An international medical charity has described the violence meted out on Palestinian protesters in the occupied Gaza Strip by Israeli soldiers as “unimaginable”.
In an article published yesterday, Médecins Sans Frontières (MSF) field communications manager in Jerusalem, Jacob Burns, described the work of the organisation’s medics in Gaza, as health professionals struggle to deal with casualties from the Great Return March protests.
“What would be unimaginable elsewhere has become normal here in Gaza,” Burns wrote, reflecting on the events of 30 March, when one-year-anniversary protests were held.
“A day on which four people are killed and 64 shot with live ammunition is one on which we feel almost happy because it was not the two or three hundred – or even more – we had feared it might be,” he added.
We must fight against this sense of normality. It is not normal to see so many young people arrive at hospital all at once with bullets in their legs
“It is not normal for our surgeons to work on a 25-year-old man who needed all his blood replaced because a bullet tore through both the main artery and the main vein in his chest. It is not normal for them to remove the kidney of a boy because to try to save it would mean he bleeds to death.”
He continued: “It is not normal for our emergency doctors to listen to the lungs of a patient, hit in the throat with what was apparently a tear gas canister, fill with blood.
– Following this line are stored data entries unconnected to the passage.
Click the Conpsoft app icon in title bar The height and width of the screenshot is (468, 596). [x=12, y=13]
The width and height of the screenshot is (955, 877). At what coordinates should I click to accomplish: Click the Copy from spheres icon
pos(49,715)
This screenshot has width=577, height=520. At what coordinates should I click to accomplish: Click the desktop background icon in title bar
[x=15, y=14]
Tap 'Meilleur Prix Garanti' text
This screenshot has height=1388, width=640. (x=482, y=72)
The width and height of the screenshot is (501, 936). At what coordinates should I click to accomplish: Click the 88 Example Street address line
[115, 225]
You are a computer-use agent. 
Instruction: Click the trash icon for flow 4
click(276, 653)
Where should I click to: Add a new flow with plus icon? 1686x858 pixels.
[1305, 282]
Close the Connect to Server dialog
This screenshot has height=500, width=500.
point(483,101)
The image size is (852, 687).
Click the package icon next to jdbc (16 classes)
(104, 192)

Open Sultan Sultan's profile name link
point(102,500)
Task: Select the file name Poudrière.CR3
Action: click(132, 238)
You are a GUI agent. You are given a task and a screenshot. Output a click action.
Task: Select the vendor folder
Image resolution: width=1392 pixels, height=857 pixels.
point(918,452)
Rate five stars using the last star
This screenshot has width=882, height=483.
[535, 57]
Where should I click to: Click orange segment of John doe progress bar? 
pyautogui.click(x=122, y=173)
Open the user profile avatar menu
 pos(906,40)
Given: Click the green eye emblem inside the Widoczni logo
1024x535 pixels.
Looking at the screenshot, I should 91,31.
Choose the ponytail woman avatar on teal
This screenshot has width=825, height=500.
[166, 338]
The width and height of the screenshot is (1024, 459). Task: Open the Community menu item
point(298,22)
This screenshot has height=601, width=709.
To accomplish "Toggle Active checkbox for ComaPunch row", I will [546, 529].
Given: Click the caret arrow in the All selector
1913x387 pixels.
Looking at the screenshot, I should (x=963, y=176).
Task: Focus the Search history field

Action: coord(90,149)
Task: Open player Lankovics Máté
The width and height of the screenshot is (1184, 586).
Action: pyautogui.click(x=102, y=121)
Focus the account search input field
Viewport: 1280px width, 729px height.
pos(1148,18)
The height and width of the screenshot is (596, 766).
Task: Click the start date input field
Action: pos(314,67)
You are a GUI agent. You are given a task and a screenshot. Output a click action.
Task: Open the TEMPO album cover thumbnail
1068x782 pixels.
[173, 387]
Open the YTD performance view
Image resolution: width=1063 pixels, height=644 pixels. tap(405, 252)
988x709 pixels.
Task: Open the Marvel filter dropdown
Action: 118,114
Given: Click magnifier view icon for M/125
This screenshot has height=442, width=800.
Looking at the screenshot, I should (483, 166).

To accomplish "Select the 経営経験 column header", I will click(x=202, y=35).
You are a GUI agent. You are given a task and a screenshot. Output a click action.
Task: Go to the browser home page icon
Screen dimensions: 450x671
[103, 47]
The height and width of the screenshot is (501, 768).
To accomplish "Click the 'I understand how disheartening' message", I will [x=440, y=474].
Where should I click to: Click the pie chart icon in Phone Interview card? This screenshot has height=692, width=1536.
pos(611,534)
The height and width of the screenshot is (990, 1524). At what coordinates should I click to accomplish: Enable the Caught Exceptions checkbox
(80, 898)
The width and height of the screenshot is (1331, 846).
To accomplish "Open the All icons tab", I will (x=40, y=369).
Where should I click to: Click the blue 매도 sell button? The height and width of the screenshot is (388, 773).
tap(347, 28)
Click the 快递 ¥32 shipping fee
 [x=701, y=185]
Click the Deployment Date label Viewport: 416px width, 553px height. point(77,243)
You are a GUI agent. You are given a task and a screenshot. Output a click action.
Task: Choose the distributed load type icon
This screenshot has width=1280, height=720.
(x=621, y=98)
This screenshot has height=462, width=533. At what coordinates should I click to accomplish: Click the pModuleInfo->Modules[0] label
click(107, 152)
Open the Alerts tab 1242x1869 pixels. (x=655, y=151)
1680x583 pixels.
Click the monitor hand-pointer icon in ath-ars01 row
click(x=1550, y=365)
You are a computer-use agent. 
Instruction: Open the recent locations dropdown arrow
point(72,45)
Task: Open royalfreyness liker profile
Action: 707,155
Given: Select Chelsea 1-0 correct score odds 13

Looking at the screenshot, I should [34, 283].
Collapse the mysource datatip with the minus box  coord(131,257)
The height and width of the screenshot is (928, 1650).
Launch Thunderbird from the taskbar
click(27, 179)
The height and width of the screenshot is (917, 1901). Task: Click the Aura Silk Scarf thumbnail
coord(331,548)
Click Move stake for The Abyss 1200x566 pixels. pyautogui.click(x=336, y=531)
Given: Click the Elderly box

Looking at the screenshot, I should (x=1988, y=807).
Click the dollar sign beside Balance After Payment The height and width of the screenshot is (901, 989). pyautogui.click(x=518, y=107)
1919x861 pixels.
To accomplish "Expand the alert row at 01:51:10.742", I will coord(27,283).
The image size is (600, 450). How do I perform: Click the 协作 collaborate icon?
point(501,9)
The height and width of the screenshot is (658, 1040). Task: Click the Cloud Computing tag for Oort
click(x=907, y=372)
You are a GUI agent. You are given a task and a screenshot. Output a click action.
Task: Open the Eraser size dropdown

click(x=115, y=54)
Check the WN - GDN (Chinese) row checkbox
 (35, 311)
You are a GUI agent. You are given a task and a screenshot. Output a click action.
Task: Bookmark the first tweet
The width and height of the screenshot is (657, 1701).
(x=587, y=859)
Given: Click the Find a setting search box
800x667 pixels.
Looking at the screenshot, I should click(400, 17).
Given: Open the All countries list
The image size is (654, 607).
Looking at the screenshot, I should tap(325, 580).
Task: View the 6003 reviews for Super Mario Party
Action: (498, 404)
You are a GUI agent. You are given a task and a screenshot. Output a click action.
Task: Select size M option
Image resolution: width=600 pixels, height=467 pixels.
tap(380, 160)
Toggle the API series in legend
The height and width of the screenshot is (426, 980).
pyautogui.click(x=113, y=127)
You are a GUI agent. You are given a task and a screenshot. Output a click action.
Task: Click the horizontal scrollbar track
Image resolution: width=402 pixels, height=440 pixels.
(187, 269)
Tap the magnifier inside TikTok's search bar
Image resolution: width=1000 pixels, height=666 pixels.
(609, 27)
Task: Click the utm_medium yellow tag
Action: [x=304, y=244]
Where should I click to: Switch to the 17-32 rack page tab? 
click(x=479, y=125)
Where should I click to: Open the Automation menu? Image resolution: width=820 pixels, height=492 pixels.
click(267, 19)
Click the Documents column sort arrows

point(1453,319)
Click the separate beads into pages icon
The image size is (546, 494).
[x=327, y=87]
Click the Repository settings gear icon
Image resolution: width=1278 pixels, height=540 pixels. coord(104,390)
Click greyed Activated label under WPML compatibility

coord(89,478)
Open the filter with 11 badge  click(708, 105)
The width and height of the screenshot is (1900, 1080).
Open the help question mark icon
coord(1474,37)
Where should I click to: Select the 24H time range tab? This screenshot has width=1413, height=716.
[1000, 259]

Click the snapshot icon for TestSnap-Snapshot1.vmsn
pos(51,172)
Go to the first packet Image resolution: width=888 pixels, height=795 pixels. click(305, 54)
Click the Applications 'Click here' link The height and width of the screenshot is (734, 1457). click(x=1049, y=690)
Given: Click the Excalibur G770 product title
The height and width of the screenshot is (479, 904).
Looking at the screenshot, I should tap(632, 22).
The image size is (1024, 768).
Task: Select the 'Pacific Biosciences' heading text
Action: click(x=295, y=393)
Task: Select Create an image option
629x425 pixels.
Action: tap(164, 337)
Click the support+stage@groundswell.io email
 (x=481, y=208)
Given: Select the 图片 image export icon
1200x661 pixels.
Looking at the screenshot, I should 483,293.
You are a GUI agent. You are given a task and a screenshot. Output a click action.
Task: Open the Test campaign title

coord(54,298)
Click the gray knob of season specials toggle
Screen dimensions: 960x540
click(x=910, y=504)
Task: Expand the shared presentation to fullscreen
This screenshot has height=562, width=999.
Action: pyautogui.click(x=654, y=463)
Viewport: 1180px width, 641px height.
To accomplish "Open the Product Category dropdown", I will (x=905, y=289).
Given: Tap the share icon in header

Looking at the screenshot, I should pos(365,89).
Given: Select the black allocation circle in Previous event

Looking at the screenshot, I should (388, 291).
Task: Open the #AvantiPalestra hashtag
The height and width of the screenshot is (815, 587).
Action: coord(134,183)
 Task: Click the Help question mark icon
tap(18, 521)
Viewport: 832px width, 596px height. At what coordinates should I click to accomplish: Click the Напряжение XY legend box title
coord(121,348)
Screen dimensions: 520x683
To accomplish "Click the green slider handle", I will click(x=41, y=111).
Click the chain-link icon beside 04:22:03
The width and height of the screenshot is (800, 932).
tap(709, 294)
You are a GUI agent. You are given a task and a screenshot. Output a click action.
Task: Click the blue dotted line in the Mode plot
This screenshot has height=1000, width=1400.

It is not normal for us to discharge a patient from our clinics, and then to readmit him when he is shot again, only then to have his family tell us that he went back to the fence yet again and was killed.”
The MSF official noted that Gaza will “drift out of the headlines”, but its population will “continue to suffer” from “an economy in freefall, a health system all but broken by the Israeli blockade and Palestinian political infighting”.
“We at MSF will go back to our usual activities this week, working in our clinics and hospitals across Gaza. We will admit more patients with gunshot wounds and continue to treat the nearly 1,000 who remain on our books,” he concluded, “a living reminder of the suffering that Gaza has gone through over the last year.”